Even after the outcry over his recent remarks, Trump has escalated the rhetoric against both President Obama and against Clinton, calling them the “founders of ISIS.” And again no word from the GOP leadership.
This rhetoric is part of a pattern used by the right wing within and outside elections. Anti-choice groups, for example, consistently misrepresent reproductive health care writ large, and abortion specifically. They “target” providers with public lists of names, addresses, and other personal information. They lie, intimidate, and make efforts to both vilify and stigmatize doctors. When this leads to violence, as David Cohen wrote in Rolling Stone this week, the anti-choice groups—and their GOP supporters—shrug off any responsibility.
Some gun rights groups also use this tactic of intimidation and targeting to silence critique. In 2011, for example, 40 men armed with semi-automatic weapons and other guns surrounded a restaurant in Arlington, Texas, in which a mothers’ group had gathered to discuss gun regulations. “Second Amendment people” have spit upon women arguing for gun regulation and threatened them with rape.
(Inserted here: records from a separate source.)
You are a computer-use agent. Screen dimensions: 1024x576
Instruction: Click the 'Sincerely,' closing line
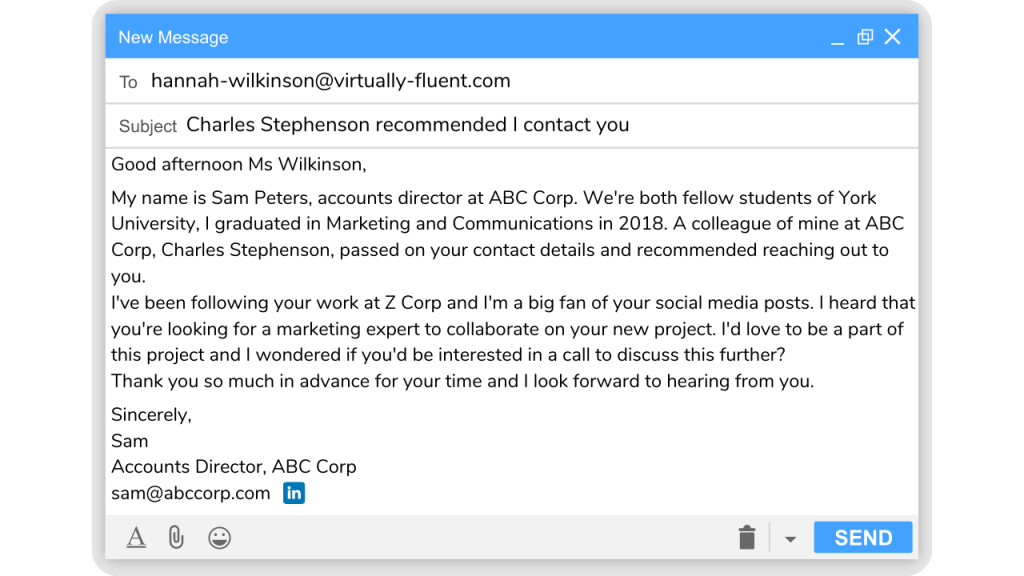tap(152, 415)
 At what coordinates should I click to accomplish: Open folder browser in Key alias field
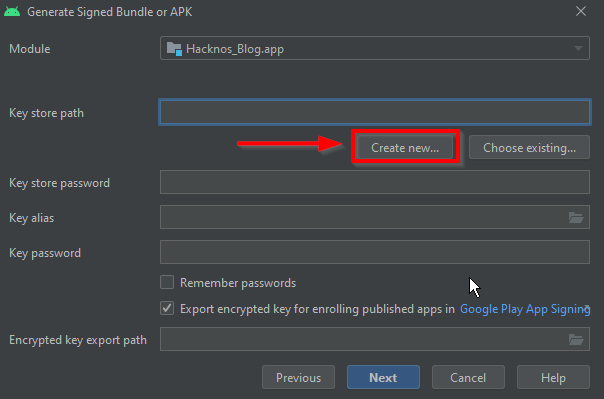pyautogui.click(x=576, y=218)
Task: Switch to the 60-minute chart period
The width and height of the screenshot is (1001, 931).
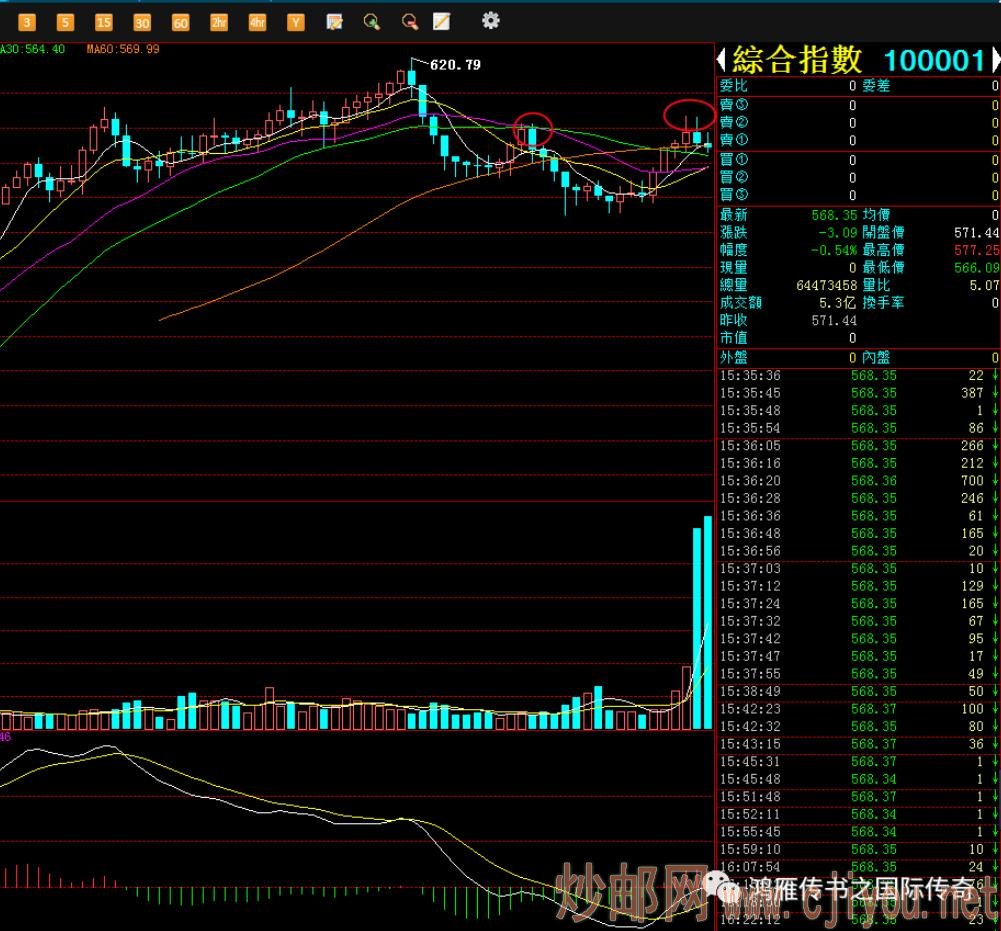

In one case, a member of these groups waited in the dark at the home of an advocate and then sought to intimidate her as she approached in her wheelchair.
The growing resort to violence and intimidation in our country is a product of an environment in which leading politicians not only look the other way as their constituents and affiliated groups use such tactics to press a political point, but in which the leaders themselves are complicit.
These are dangerous games being played by a major political party in its own quest for power. Whether or not Donald Trump is the most recent and most bombastic evidence of what has become of the GOP, it is the leadership and the elected officials of the party who are condoning and perpetuating an environment in which insinuations of violence will increasingly lead to acts of violence. The more that the right uses and suggests violence as a method of capturing, consolidating, and holding power, the more they become like the very terrorists they claim to be against.